Слуховые галлюцинации, или «голоса в голове», усиливали страдания. Я слышал, но не понимал этот адский гул. Время от времени я узнавал тихий голос друга; время от времени я слышал голоса тех, кого не считал друзьями. Все они говорили обо мне и бормотали что-то, что я не мог различить, но знал, что это оскорбления. Призрачный стук по стенам и по потолку палаты отмерял неразборчивое бормотание невидимых преследователей.

Я отчетливо помню бред следующего дня воскресенья. Складывалось ощущение, что я больше не в больнице. Каким-то таинственным образом меня увлекло на огромный океанский лайнер. Впервые я осознал это, когда лайнер был в пути. День выдался ясный, океан был спокоен, но, несмотря на это, корабль медленно тонул. И, естественно, именно я был виновником ситуации, которая закончится для всех фатально, если только мы не достигнем берегов Европы до того, как вода в трюмах погасит все огни. И как же нас настигло подобное несчастье? Очень просто: ночью я каким-то образом по сей день мне неизвестным открыл иллюминатор ниже уровня моря, и ответственные за судно, судя по всему, не смогли его закрыть. Время от времени я слышал, как части корабля сдаются под грузом тяжести; я слышал, как ломаются балки и переборки; и когда вода полилась внутрь там, где я мог увидеть, в другом месте бесчисленное множество пассажиров были утянуты за борт. Это были нежеланные жертвы моего произвола. Я полагал, что меня в любой момент может тоже унести за борт. А вот причиной, по которой меня не сбросили за борт другие пассажиры, я считал то, что они хотят оставить меня в живых до тех пор, пока мы не достигнем берега, где расправиться со мной можно будет куда более изощренным образом.

Покуда я был на борту своего призрачного корабля, я ухитрился как-то проложить железную дорогу; и вагоны, которые проходили мимо больницы, вскоре уже бежали по моему океанскому лайнеру, вывозя пассажиров из гиблых мест на верхнюю палубу, где, казалось, можно было находиться в относительной безопасности. Каждый раз, когда я слышал, как поезд проезжает мимо больницы, воображаемый вагон стучал колесами по палубе корабля.

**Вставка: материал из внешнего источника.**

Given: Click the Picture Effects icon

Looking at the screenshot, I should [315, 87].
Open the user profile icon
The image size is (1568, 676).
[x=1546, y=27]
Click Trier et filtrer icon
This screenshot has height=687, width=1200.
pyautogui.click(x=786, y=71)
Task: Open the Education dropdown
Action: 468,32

Бредовые видения были так же примечательны, как и внешние стимулы, вызвавшие их. Позднее я узнал, что совсем рядом с моей палатой были лифт и переговорная труба. Когда последней пользовались на другом конце здания, свисток, сообщавший об этом, создавал в моем разуме следующий образ: в каюте корабля заканчивался воздух; а когда открывались и закрывались двери лифта, я слышал в своих галлюцинациях, что корабль раскалывается на части. Но судно, на котором находился мой разум, не достигло берега и не утонуло. Оно исчезло, как мираж, и я снова обнаружил себя на больничной койке. Значило ли это, что я спасен? Едва ли. Спасение от одного неминуемого несчастья подразумевало моментальный переход к новому.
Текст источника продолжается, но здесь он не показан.